Whether it brings feelings of loneliness, sadness or just a general sense of malaise, a bad day is as inevitable as spilt milk and cookies that crumble.
Of course if you think you are suffering from chronic anxiety or depression, be sure to see a professional. But if you’re just trying to escape a gray day, try one or more of these proven stress-relievers to get yourself back into the sunlight.
Deep belly breathing is effective, easy, free, and a great place to start if you’re feeling down and out. Championed by Dr. Herbert Benson of the Benson-Henry Institute for Mind Body Medicine, deep breathing for 20 to 30 minutes each day naturally decreases anxiety and stress.
2. Talk to a friend
Facebook might help you live longer, according to several university studies, but it isn’t as energizing as a good chat with an old friend. In fact, heavy social media use can distort perception, increase envy and lead to dissatisfaction with your life if it is your main social connection. Instead, make a call or meet face-to-face and talk it out. Be sure to choose someone who’s feeling upbeat, as studies show that happiness is contagious.
3. Eat something
“Hangry” was added to the Oxford English Dictionary in August 2015, and for good reason. Who hasn’t experienced the dark mood that descends when blood-sugar bottoms out? The best foods to seek when hanger strikes include those high in fiber, protein and complex carbohydrates, say nutrition experts. Studies also suggest dark chocolate, with its endorphin and serotonin-releasing powers, can help.
4. Hug it out
The healing power of a hug cannot be denied. However, for best results, seek a hug from someone you care about. Though researchers say a hug can help heal physical pain, hugs from strangers aren’t as effective.

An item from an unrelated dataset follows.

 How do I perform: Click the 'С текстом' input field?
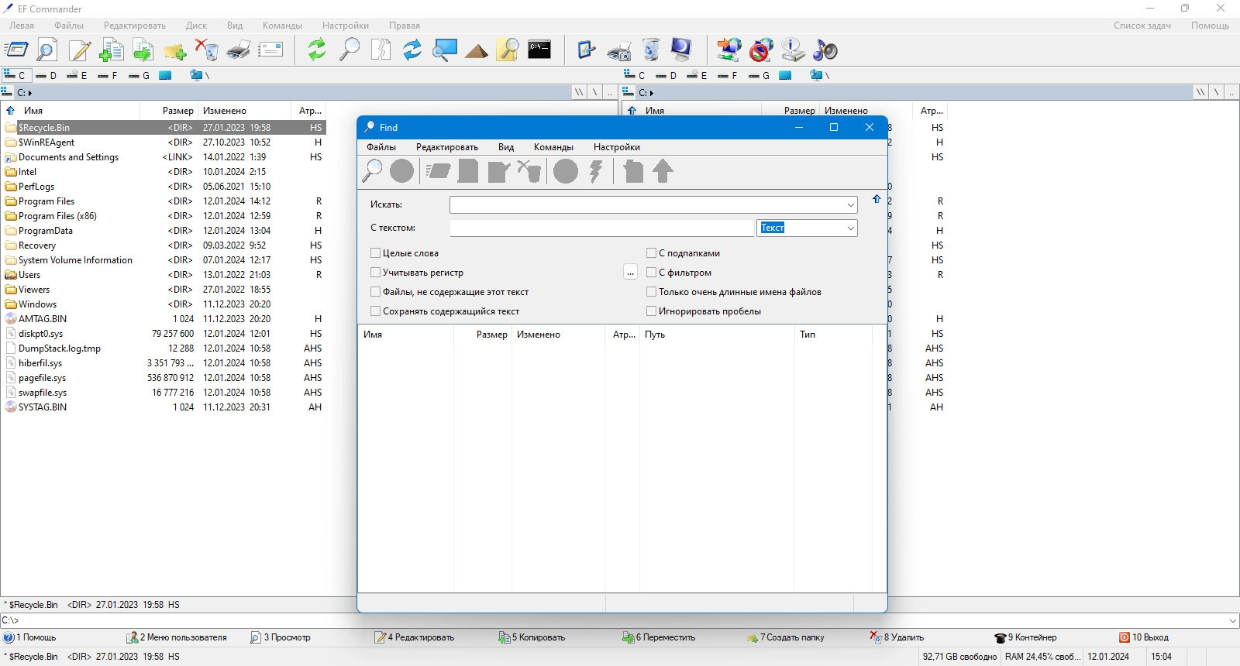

5. Take a hot shower or bath
If getting emotional warmth from a hug isn’t an option, try physical warmth. A 2011 Yale University study suggests that a hot shower or bath can help address loneliness. “Physical and social warmth are to some extent substitutable in daily life,” researchers wrote. “The lonelier we get, the more we substitute the missing social warmth with physical warmth.”
6. Say thanks
When you’re in a funk, the last thing you probably feel is grateful — but that’s a mistake. Expressing gratitude has been shown to increase well-being and reduce depression, according researchers at the University of Indiana. Adopting an attitude of gratitude is best practiced over an extended period of time, though, as it has a cumulative effect.
7. Get outside
Better yet, find a forest. Walking in nature has been shown to reduce ruminating thoughts —such as obsessing and general negativity — and improve mental health more than walks in an urban environment. Can’t get outside? Researchers say even looking at images of nature can improve your mood.

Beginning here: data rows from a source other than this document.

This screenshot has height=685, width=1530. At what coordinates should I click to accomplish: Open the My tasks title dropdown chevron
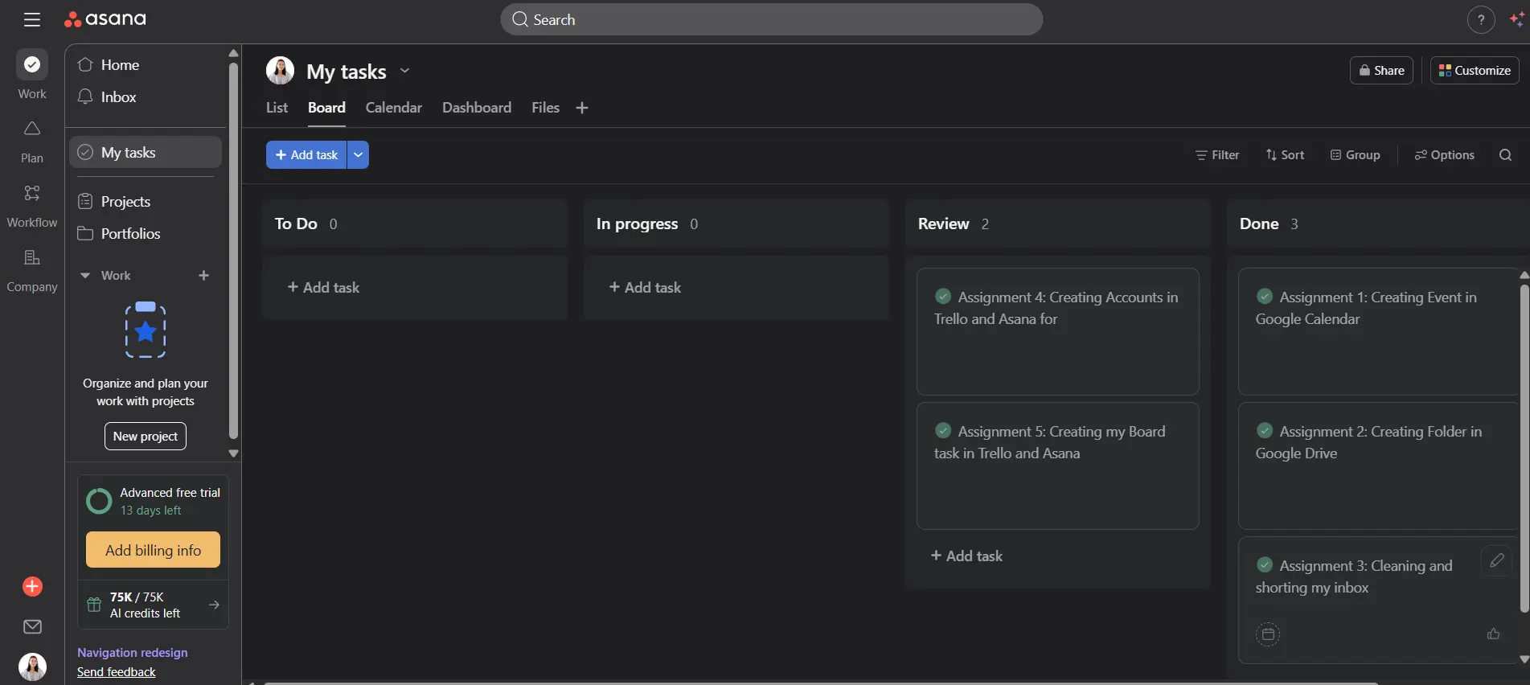click(x=404, y=71)
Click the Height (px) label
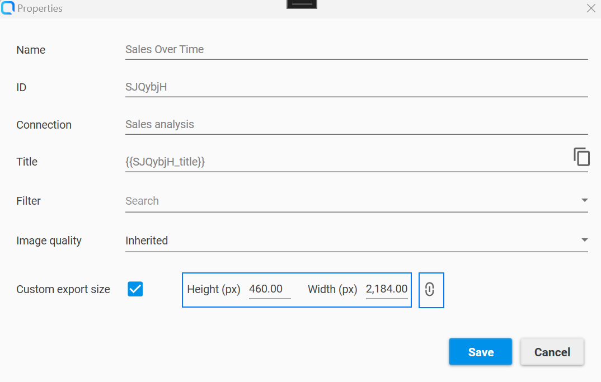601x382 pixels. click(x=214, y=289)
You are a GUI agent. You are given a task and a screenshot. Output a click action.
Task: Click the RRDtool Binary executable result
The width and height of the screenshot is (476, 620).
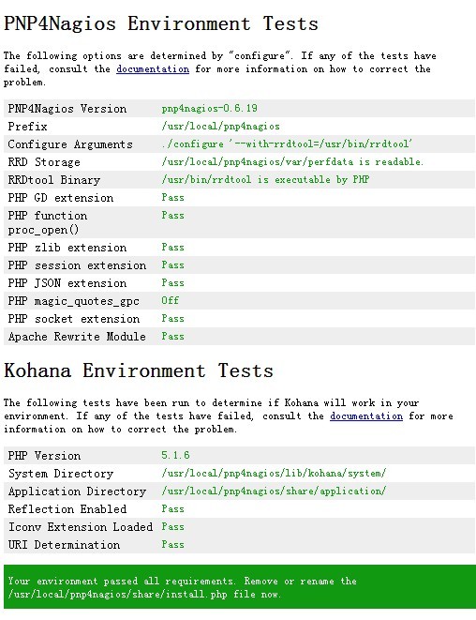[x=265, y=179]
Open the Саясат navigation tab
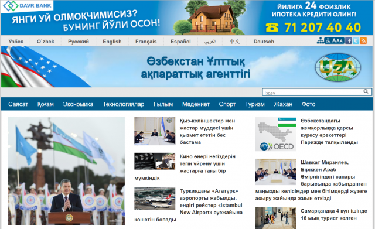The image size is (375, 229). tap(18, 104)
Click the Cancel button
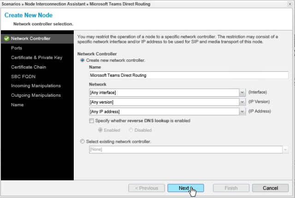 [x=270, y=188]
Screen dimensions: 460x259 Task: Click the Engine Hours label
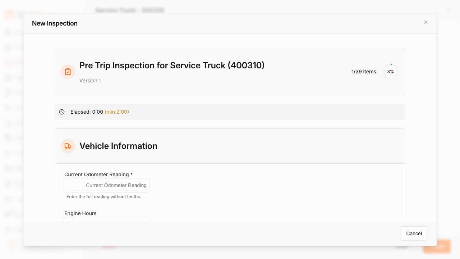pos(81,213)
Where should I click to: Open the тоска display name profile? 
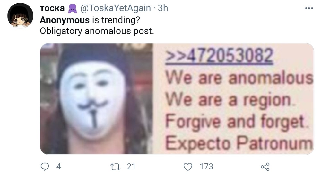tap(52, 8)
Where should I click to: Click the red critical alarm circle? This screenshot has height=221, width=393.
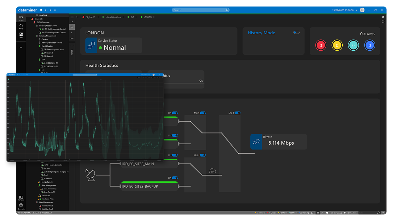(321, 45)
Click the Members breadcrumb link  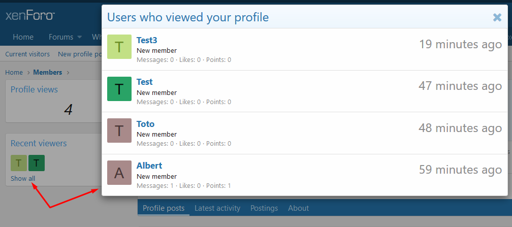coord(48,73)
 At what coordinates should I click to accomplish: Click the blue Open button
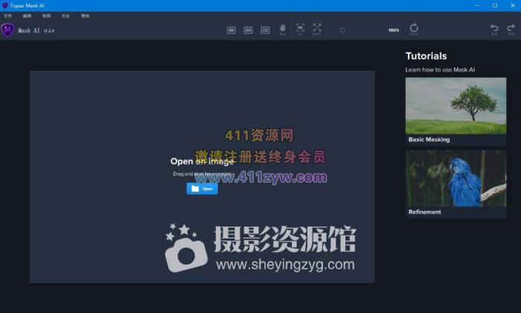tap(202, 189)
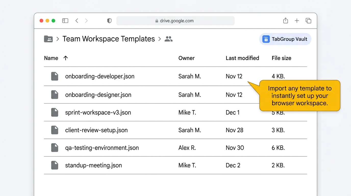The width and height of the screenshot is (351, 196).
Task: Click the green zoom traffic light
Action: 53,21

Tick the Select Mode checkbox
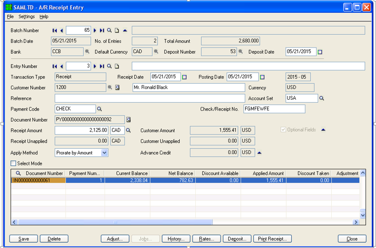(x=13, y=163)
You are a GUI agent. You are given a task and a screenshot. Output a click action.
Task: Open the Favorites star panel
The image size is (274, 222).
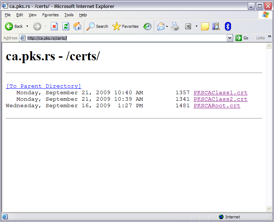126,26
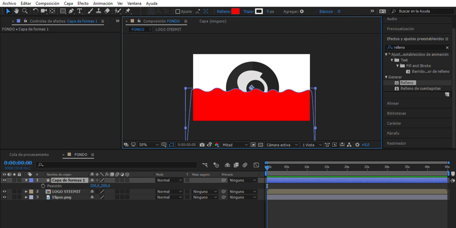The height and width of the screenshot is (228, 456).
Task: Click the red Relleno fill color swatch
Action: pyautogui.click(x=235, y=11)
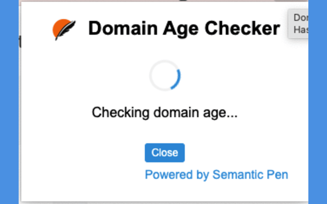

If you’re blue, it’s time to break a sweat. Exercise triggers a release of endorphins, which are tried-and-true mood improvers. And you don’t have to go to a gym or invest in expensive running shoes. Put on some music and dance the blues away.
9. Pet the pet
Animal companions are a natural antidepressant. Even a few minutes spent petting a dog or cat can trigger the release of a host of feel-good hormones, including serotonin, prolactin and oxytocin, and decrease levels of the stress hormone cortisol.
10. Buy some flowers
Talk about flower power. Research from Harvard and Rutgers shows that being around flowers can boost mood and reduce stress. So stop and smell the roses, as they say. Better yet, adorn your desk or coffee table with some fresh stems.
It may be the last thing you want to do, but even faking a smile can change your mood for the better, according to research published in the journal Psychological Science. So fake it till you make it.
Side note: Bad days are normal and fleeting, but depression is not. If a blue mood persists, coupled with feelings of hopelessness and lack of interest in activities, talk to a professional. Cognitive behavioral therapy can go a long way toward treating depression, anxiety and persistent negative thoughts.